EXERCISE OBJECTIVE :: Set down nothing but the lines from the one containing "744x1122 pixels. How" to the final line of the material, exactly as written, and drop the pictures.

WORKING DATA ::

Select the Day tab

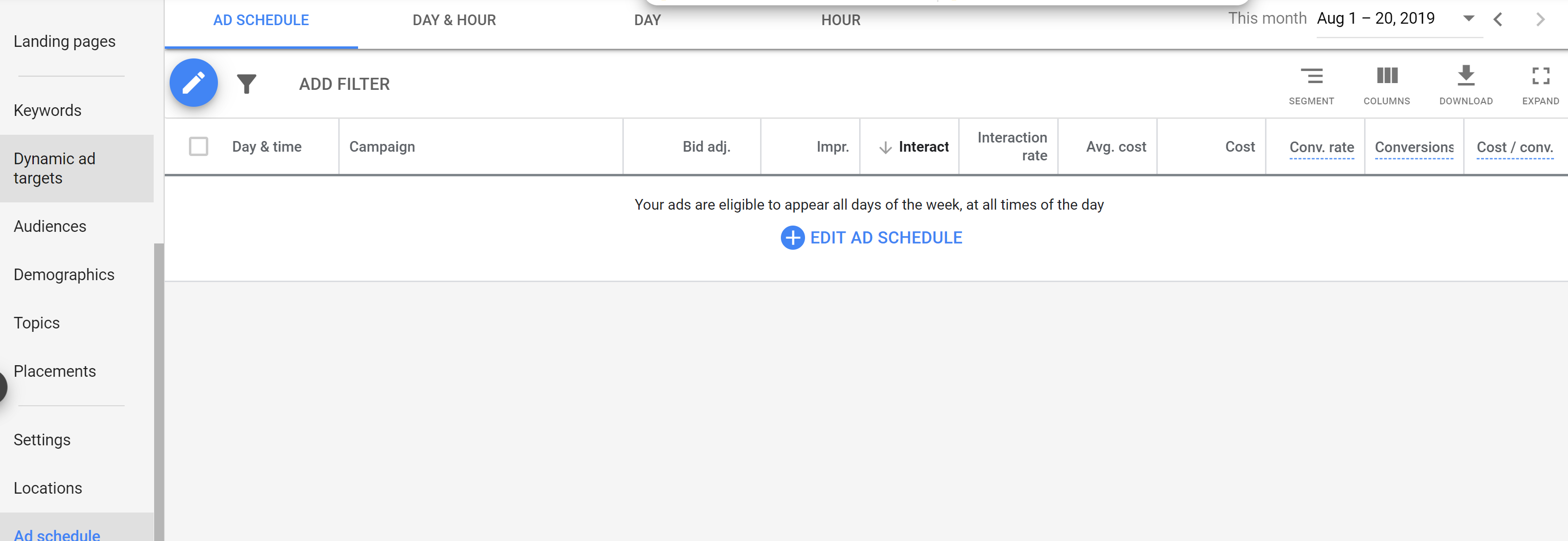647,20
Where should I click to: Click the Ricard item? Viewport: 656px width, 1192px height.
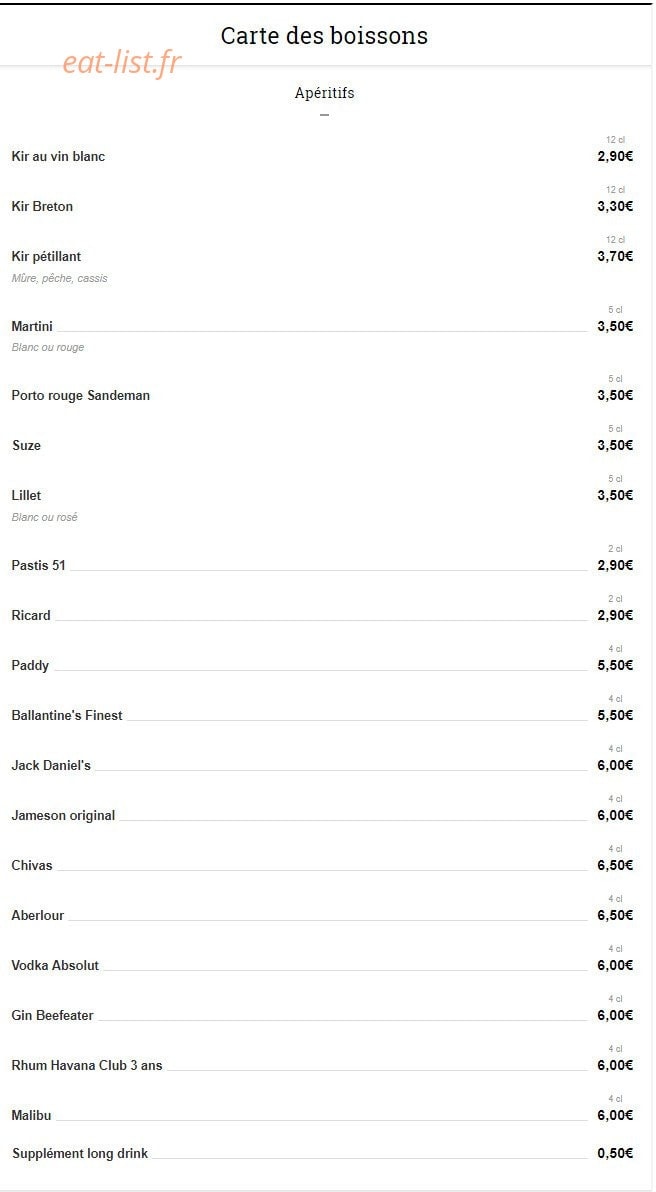point(31,616)
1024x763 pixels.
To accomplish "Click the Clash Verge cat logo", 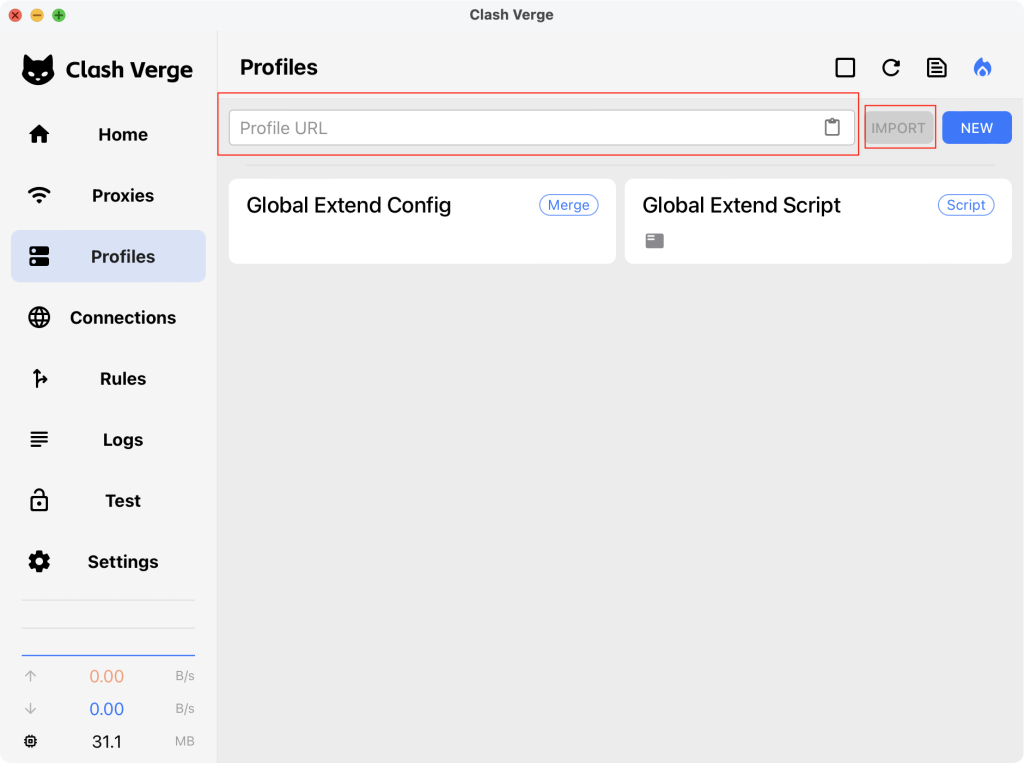I will tap(38, 70).
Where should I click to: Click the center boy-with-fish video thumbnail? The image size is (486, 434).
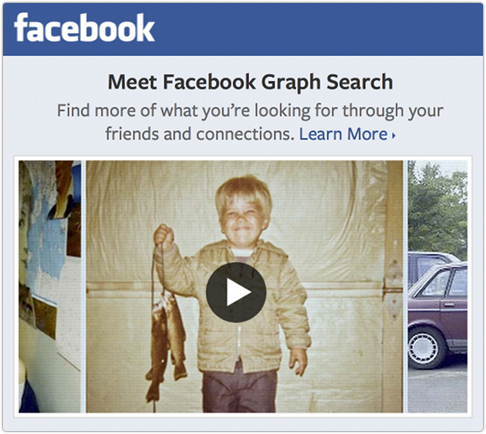coord(244,286)
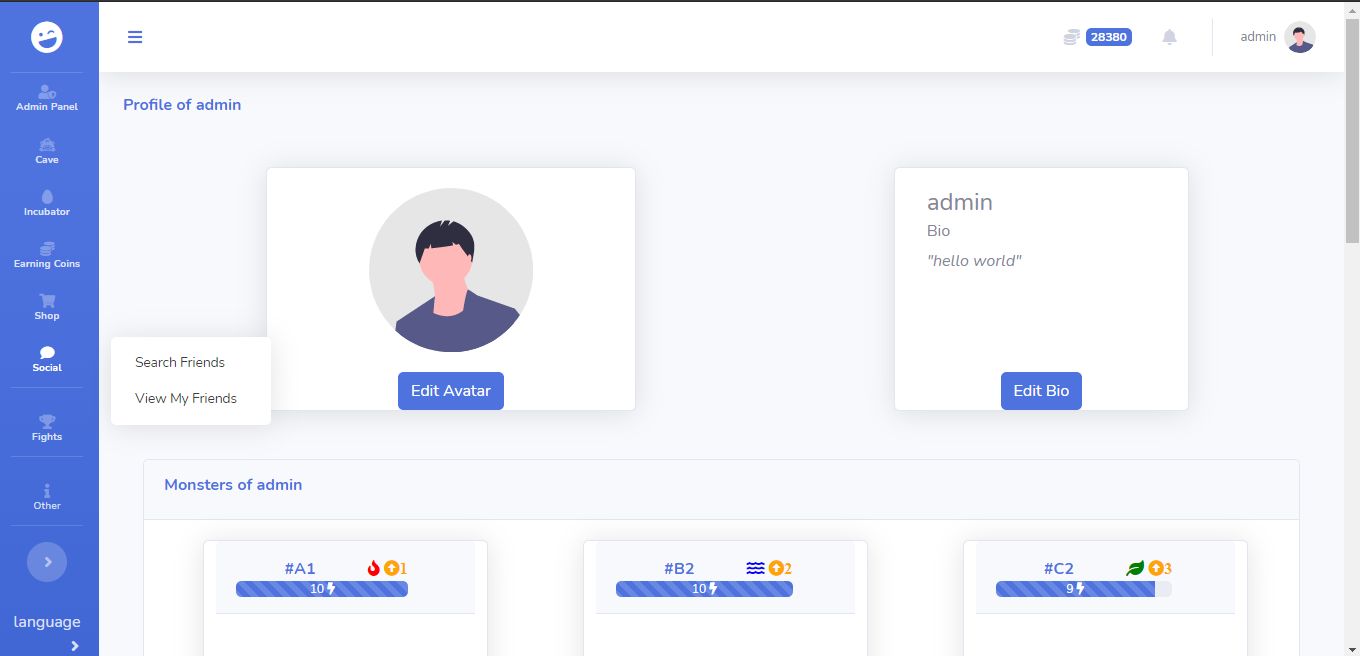Go to the Cave section

point(47,151)
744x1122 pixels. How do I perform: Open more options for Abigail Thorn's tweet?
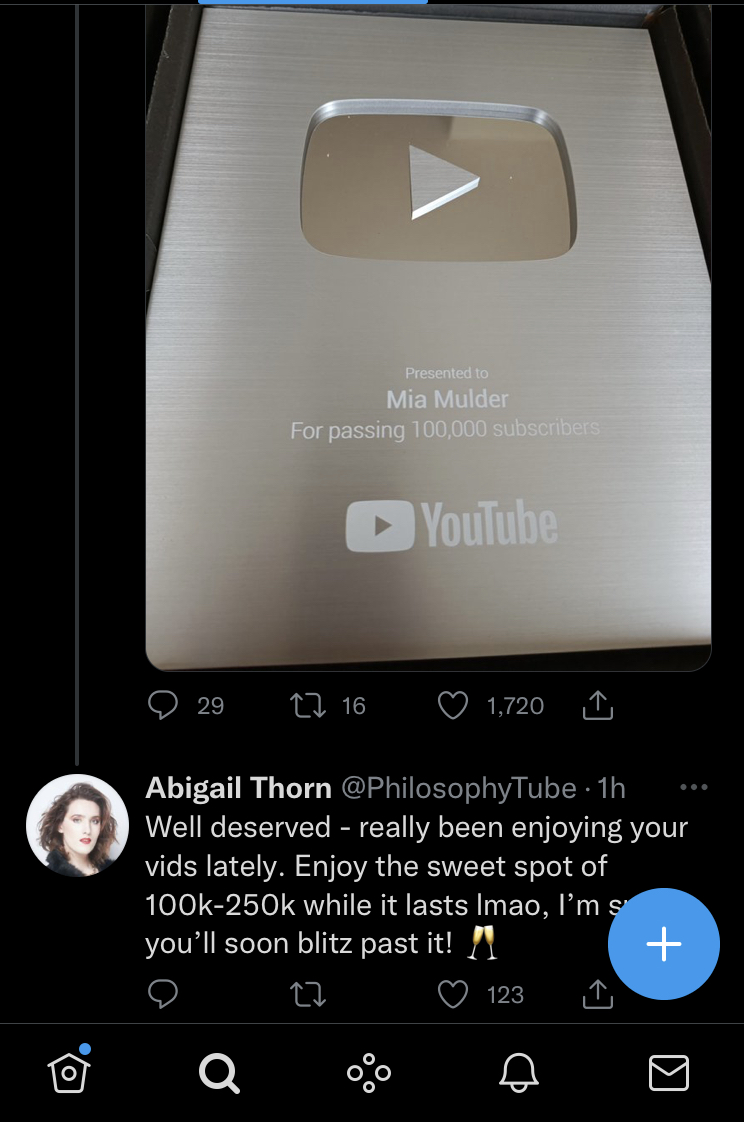[694, 787]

EXERCISE ANSWER ::
744x1122 pixels. How do I perform: Open more options for Abigail Thorn's tweet?
[694, 787]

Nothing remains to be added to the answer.